Years ago I was amazed when I read the first pages of the second volume of Lawrence Durrell's novel The Alexandria Quartet. Balthazar hands Darley, the narrator, the marked-up manuscript of Darley's first volume: "a paper now seared and starred by a massive interlinear of sentences, paragraphs and question-marks." The second volume then goes on to relate a radically different interpretation of the same events that Darley had described in the first one, and the third and fourth volumes do the same again from two additional perspectives.
Many times during the past twenty years, I have been handed alternative interpretations of my own stories. I am moving along confidently, and then somebody says something that shows me things are not at all the way I think they are. Through such disciplined re-viewing of my own experiences, I have gradually built up my understanding of the dynamics of social change.

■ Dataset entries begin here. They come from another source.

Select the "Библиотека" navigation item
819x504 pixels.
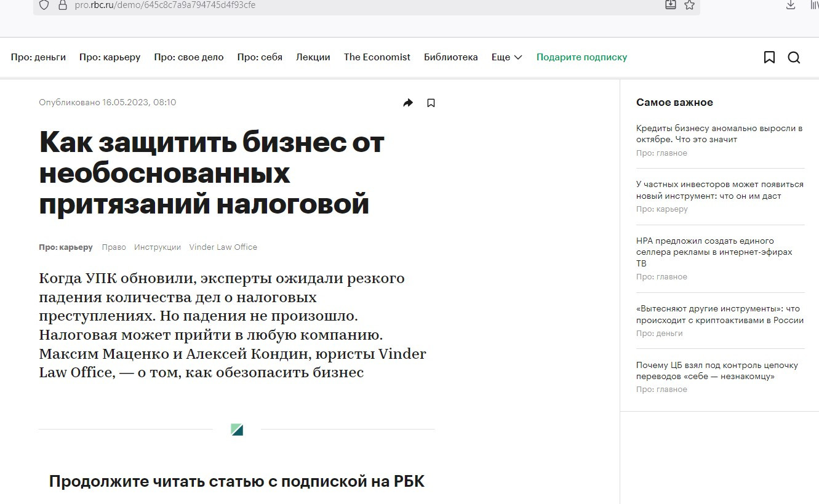[451, 57]
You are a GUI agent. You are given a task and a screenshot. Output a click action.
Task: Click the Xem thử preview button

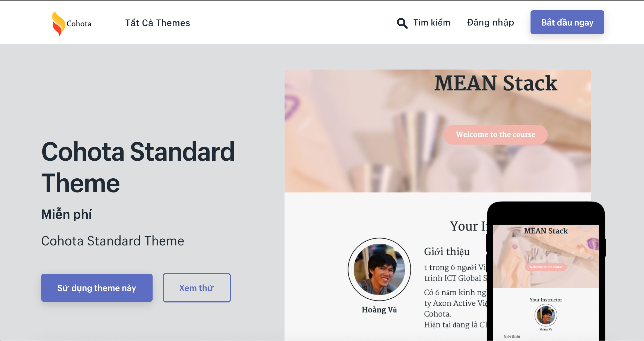point(197,288)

The book begins with "Introduction: Beyond War and Peace," which summarizes what I have learned. Chapter 1, "The Two Sides of Power," and Chapter 2, "The Two Sides of Love," describe these two fundamental drives that generate social change. Chapter 3, "The Dilemma of Power and Love," explains why we cannot choose between these drives but must find a way to reconcile them. Chapter 4, "Falling," Chapter 5, "Stumbling," and Chapter 6, "Walking," lay out a progression of three modes of employing power and love-from the most polarized and stuck to the most integrated and fluid-in working collectively to effect social change. In "Conclusion: To Lead Means to Step Forward," I suggest a way to work individually through this same progression, from falling to stumbling to walking, and so become more capable of addressing our toughest challenges.